--- Record extracts ---

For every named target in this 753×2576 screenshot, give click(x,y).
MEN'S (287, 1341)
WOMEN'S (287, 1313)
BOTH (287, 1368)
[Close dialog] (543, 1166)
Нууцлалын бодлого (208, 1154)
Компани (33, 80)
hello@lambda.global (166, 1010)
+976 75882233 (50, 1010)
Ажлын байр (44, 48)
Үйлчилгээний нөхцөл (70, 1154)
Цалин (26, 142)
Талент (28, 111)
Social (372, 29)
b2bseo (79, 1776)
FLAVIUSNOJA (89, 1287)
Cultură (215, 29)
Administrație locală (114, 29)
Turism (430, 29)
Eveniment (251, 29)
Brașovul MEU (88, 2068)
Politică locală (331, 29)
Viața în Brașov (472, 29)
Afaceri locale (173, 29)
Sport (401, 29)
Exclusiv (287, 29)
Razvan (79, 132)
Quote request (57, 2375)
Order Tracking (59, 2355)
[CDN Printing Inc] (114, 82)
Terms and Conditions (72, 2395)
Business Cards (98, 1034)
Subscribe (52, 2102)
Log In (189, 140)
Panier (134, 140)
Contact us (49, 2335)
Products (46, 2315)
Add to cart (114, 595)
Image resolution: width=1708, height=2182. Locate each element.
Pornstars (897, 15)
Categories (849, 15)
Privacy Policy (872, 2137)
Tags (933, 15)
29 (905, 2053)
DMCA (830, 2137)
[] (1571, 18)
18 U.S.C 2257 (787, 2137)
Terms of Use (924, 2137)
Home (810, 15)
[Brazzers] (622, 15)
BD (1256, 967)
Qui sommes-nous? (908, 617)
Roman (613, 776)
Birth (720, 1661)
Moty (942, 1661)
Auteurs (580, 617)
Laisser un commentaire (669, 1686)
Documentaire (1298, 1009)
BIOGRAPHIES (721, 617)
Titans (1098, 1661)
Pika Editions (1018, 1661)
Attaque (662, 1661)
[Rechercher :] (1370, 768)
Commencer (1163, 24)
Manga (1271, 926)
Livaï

--- Work required ---
Wherever the string "locală" is found in the listing above, copy the line that contains it.

--- Task answer ---
Administrație locală (114, 29)
Politică locală (331, 29)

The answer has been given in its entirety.